# Exercise requirements:
Using the data below, show every line where the word "computer" occurs.

# Records for processing:
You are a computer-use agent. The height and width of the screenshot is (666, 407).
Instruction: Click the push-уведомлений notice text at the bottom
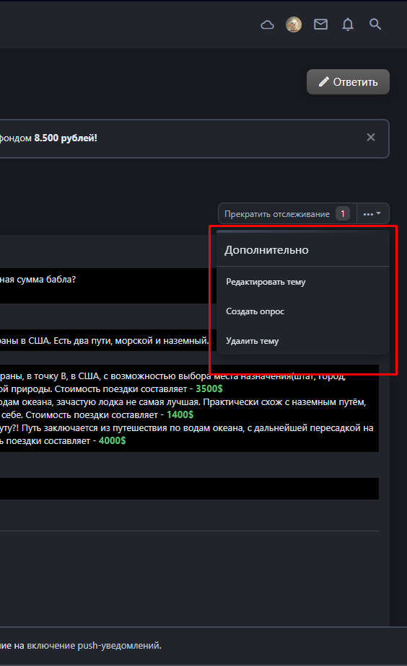tap(81, 646)
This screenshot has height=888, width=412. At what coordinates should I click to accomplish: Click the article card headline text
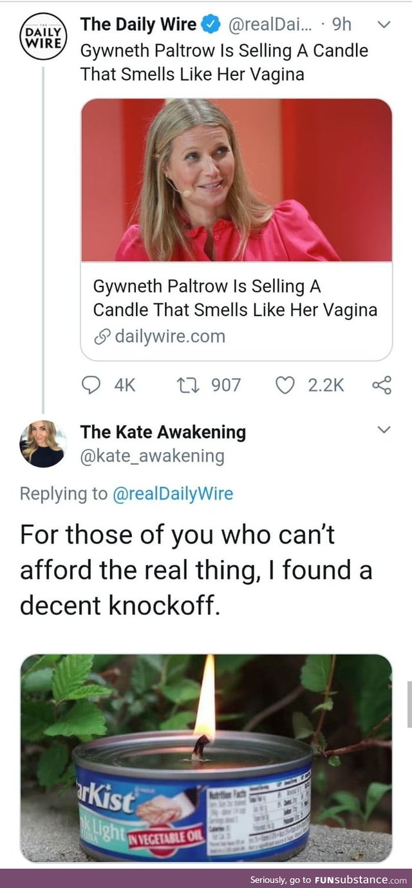(235, 298)
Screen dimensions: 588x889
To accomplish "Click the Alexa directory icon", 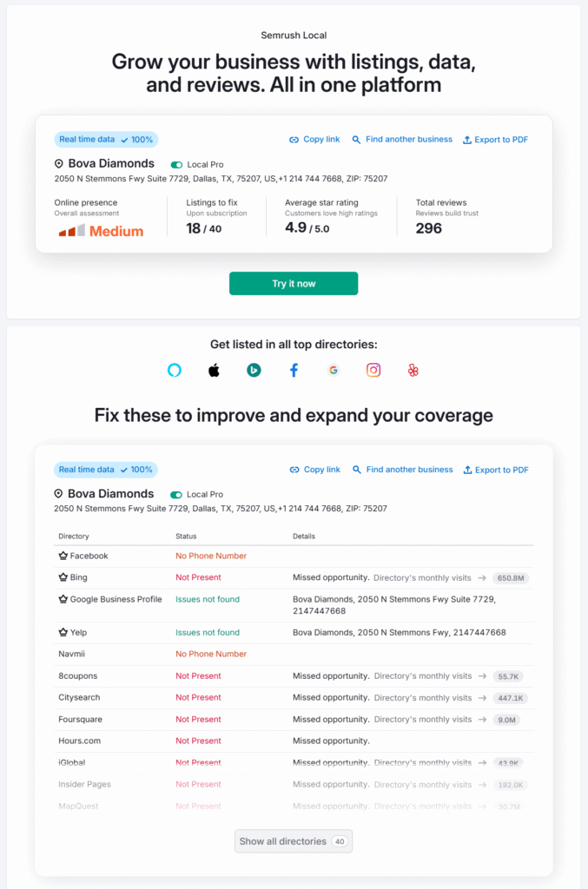I will [x=175, y=370].
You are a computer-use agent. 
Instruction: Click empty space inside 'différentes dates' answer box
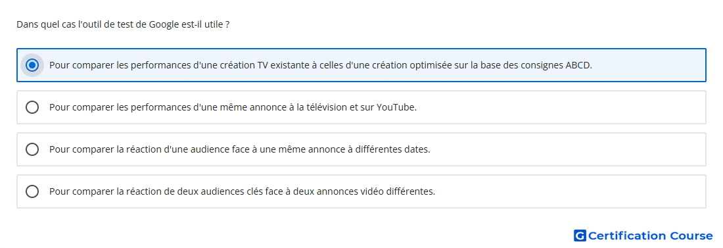pos(567,149)
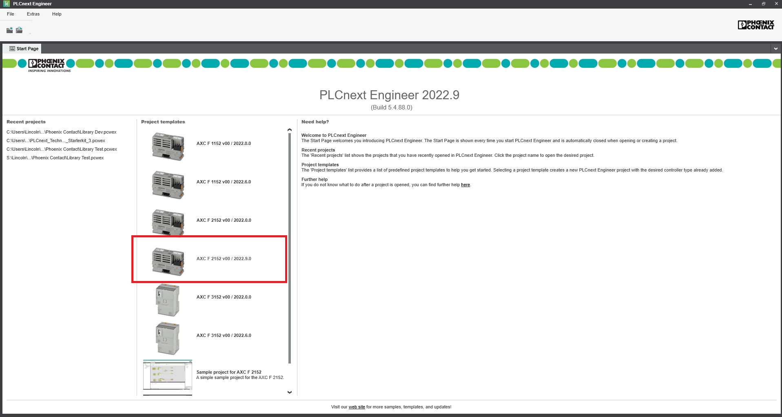Open recent project Library Dev.pcwex
782x417 pixels.
62,132
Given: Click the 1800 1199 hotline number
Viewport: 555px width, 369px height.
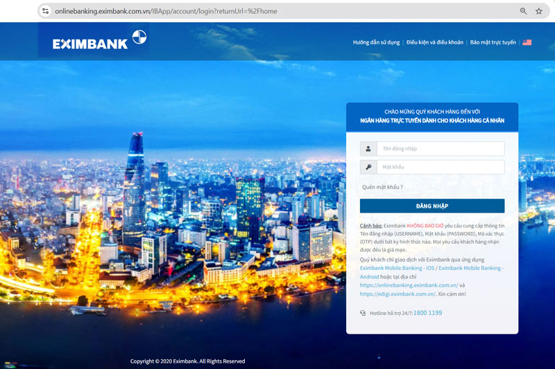Looking at the screenshot, I should [x=427, y=313].
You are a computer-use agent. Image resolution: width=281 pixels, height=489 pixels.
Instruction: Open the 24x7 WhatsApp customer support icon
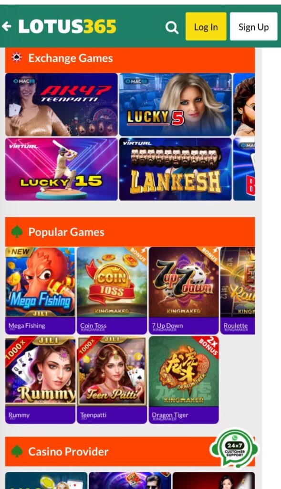pyautogui.click(x=235, y=449)
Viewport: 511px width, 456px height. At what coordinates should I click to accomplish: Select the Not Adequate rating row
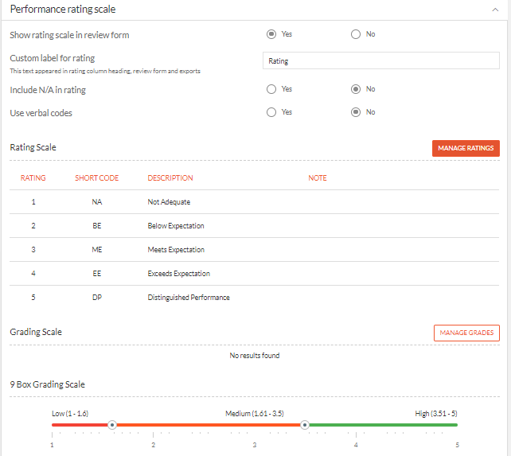(254, 202)
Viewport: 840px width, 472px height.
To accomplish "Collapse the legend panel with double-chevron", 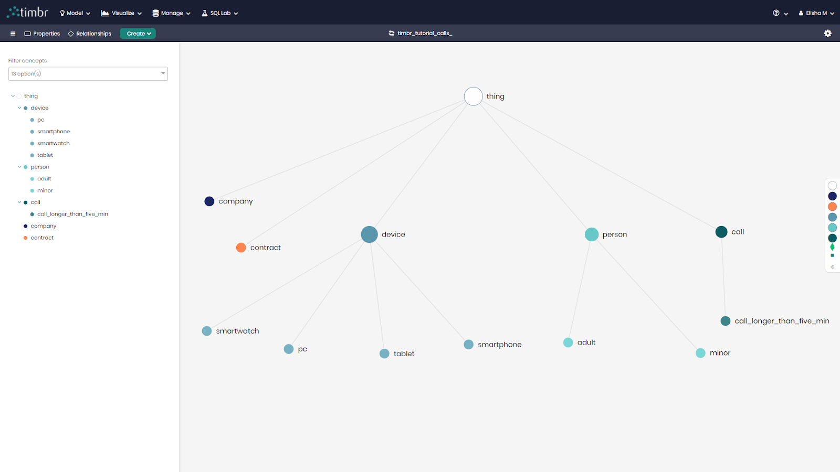I will (832, 267).
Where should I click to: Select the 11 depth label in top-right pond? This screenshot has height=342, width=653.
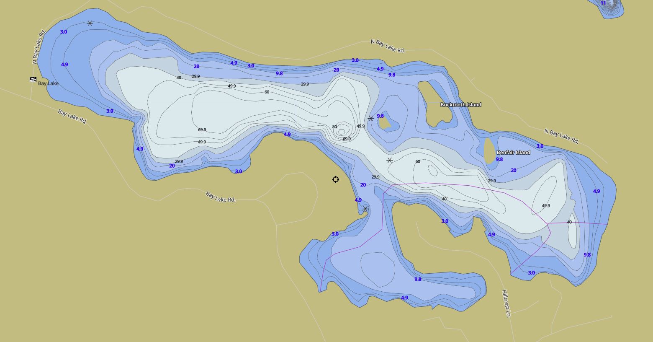(x=603, y=3)
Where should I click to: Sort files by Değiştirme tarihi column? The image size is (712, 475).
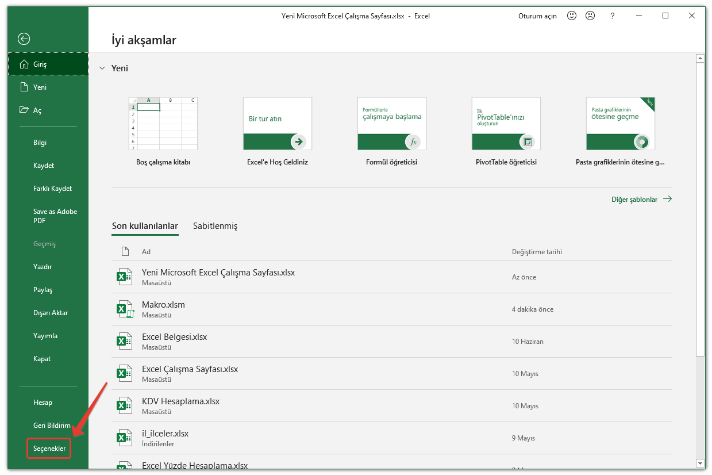(x=537, y=251)
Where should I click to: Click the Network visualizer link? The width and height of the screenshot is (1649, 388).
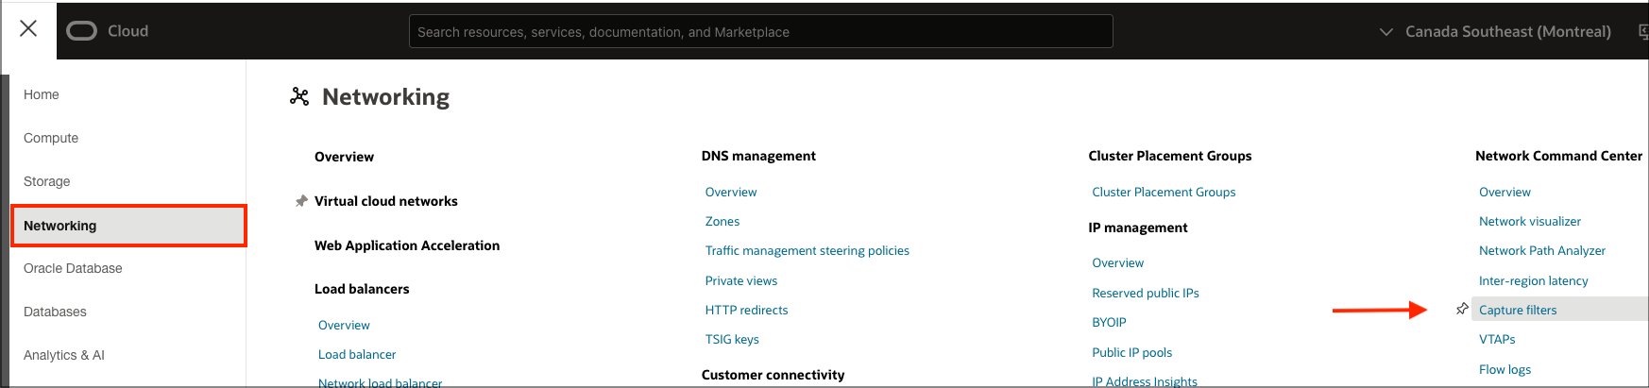1529,221

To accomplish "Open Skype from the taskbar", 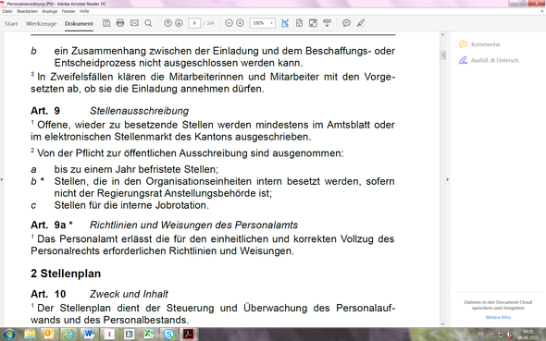I will [x=169, y=334].
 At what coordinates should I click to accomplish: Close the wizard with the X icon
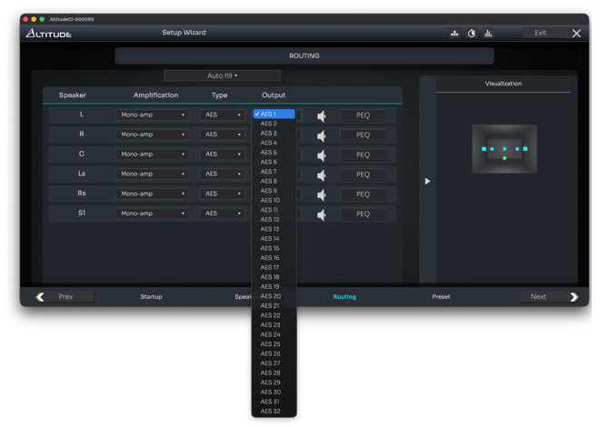click(576, 34)

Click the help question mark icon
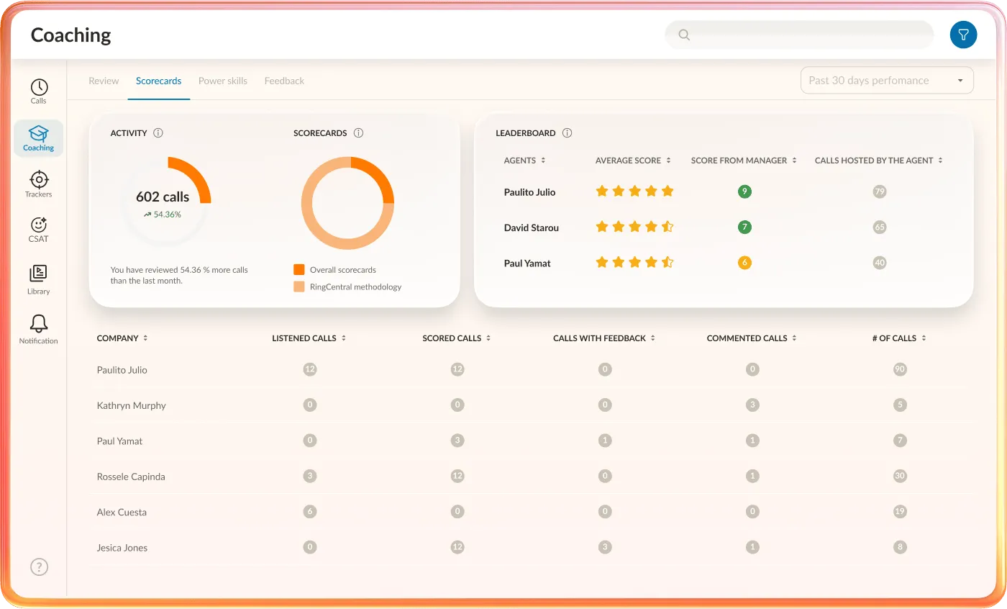(x=39, y=567)
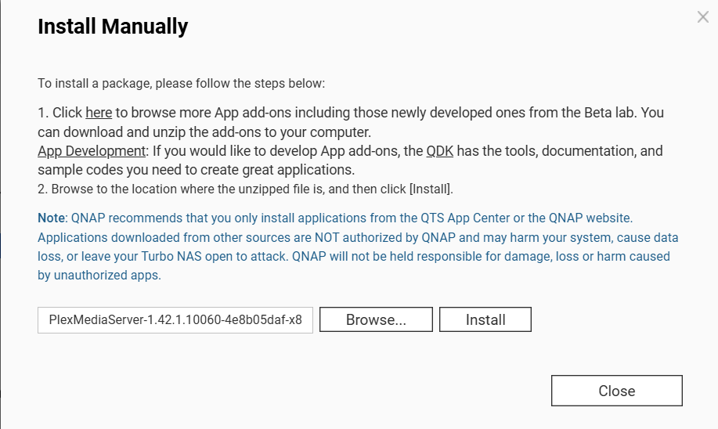Click the Close button

point(616,391)
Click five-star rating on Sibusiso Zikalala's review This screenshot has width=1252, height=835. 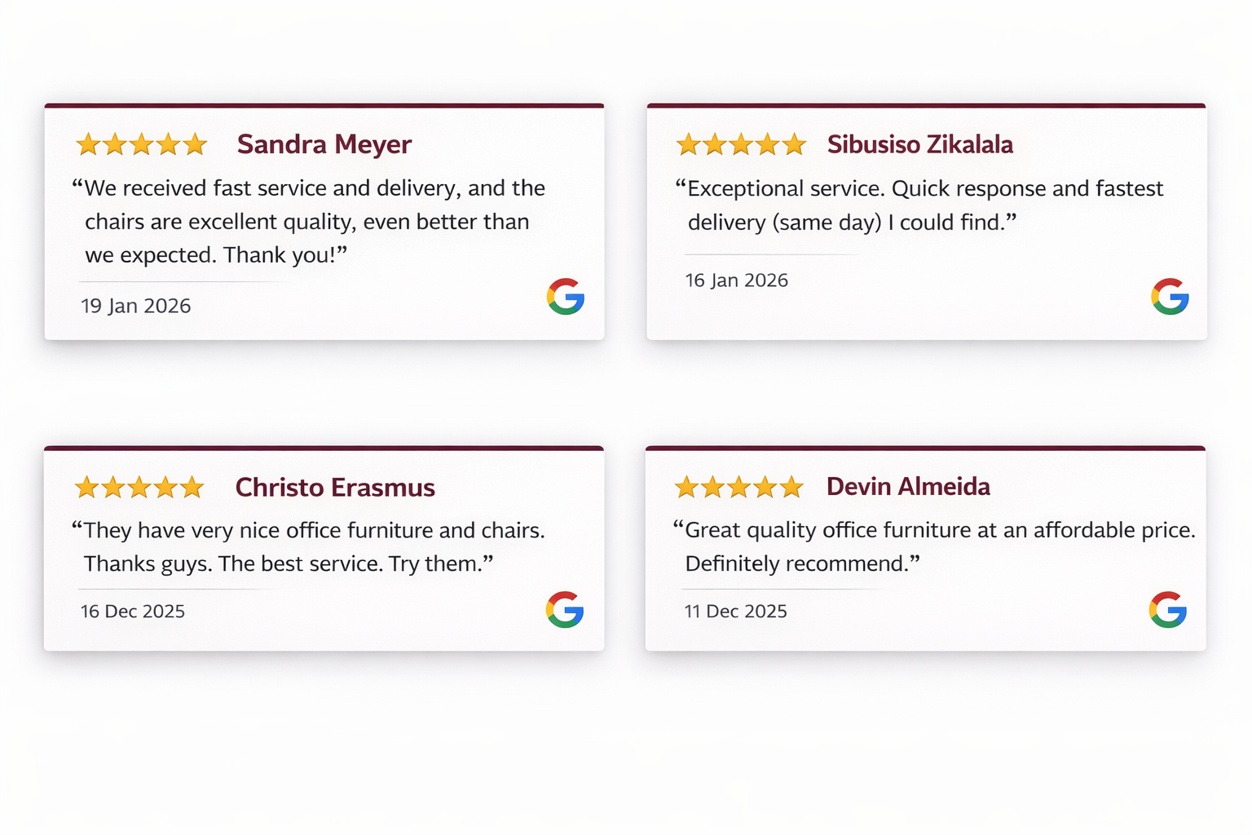tap(741, 145)
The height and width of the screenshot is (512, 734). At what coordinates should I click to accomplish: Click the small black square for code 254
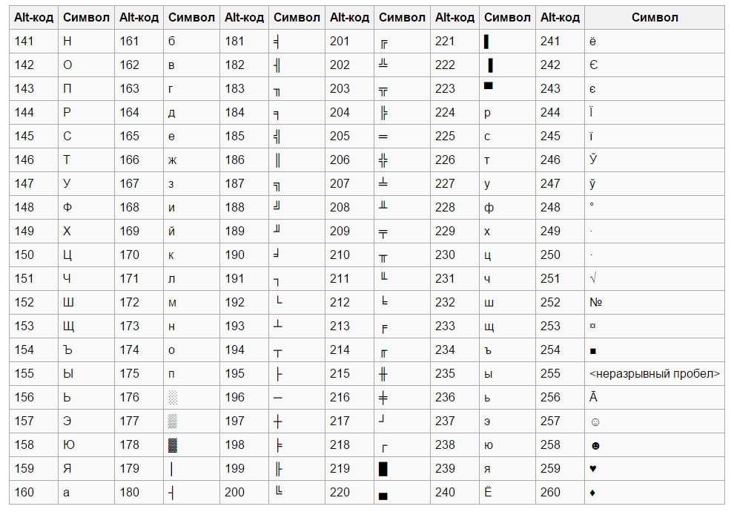point(592,351)
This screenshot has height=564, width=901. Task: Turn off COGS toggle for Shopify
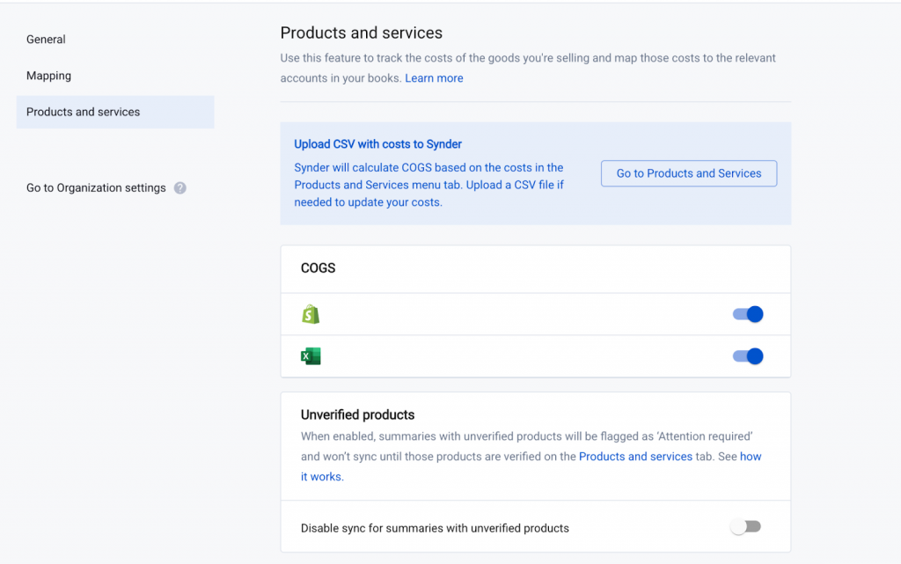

# Response area:
You are a computer-use agent. The height and width of the screenshot is (666, 407).
You are a computer-use agent. 
You are a computer-use agent. Image resolution: width=281 pixels, height=489 pixels.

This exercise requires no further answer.